• _Required work_: Report every line of the material that contains the string "time".

------------------------------------------------

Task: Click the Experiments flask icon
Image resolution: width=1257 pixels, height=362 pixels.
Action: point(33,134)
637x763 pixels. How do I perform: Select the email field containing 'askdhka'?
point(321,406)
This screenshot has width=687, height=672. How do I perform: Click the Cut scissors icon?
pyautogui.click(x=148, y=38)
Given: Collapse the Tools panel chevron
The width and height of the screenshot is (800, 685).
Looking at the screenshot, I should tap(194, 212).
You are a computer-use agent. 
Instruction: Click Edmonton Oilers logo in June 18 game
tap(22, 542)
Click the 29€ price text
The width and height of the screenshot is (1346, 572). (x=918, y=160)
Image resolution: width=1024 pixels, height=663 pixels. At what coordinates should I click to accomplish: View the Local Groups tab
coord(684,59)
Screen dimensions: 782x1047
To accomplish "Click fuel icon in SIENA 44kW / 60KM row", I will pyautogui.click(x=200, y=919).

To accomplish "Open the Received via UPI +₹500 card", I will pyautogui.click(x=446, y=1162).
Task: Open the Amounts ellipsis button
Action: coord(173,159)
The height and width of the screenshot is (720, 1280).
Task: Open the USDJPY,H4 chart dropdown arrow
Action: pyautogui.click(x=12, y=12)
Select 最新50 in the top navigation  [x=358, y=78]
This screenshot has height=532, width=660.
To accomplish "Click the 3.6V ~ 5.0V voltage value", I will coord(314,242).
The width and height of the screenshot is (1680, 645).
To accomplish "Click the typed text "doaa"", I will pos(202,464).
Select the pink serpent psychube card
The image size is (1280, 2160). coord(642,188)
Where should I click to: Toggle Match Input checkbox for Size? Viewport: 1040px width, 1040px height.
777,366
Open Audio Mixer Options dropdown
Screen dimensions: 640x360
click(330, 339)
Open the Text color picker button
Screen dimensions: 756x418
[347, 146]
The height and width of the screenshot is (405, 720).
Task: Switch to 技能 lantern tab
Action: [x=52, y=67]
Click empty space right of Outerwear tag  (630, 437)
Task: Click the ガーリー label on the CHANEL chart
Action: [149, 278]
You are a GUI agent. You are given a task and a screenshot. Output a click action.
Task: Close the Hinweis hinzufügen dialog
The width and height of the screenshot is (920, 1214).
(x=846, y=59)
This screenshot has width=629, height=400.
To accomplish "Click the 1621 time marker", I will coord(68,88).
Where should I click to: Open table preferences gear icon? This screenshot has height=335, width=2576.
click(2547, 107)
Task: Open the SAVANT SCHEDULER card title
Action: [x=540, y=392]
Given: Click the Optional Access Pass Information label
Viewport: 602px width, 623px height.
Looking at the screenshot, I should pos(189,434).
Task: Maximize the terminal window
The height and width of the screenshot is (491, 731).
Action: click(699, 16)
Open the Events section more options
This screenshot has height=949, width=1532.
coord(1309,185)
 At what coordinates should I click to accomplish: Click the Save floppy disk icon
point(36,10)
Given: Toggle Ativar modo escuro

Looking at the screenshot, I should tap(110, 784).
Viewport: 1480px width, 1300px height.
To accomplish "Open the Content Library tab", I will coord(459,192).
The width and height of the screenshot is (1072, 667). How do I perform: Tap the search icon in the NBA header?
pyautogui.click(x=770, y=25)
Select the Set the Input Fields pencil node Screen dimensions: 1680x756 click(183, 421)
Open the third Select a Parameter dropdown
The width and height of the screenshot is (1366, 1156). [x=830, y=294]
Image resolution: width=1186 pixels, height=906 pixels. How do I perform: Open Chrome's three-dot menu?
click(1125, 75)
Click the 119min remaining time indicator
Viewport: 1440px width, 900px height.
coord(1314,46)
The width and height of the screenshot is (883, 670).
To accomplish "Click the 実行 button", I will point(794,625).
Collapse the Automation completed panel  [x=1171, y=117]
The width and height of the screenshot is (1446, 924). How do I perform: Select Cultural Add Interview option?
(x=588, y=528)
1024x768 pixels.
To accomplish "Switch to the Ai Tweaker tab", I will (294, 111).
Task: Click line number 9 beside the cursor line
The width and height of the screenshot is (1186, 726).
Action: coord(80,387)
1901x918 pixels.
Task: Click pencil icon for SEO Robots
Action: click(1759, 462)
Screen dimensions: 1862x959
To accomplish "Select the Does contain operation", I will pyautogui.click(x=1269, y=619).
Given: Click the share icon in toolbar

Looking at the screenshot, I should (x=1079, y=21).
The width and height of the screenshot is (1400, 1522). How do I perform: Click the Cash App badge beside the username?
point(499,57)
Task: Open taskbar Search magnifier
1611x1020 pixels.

------------------------------------------------

• _Response area_:
To accomplish "Click the 1621 time marker", I will coord(68,88).
Click the 119min remaining time indicator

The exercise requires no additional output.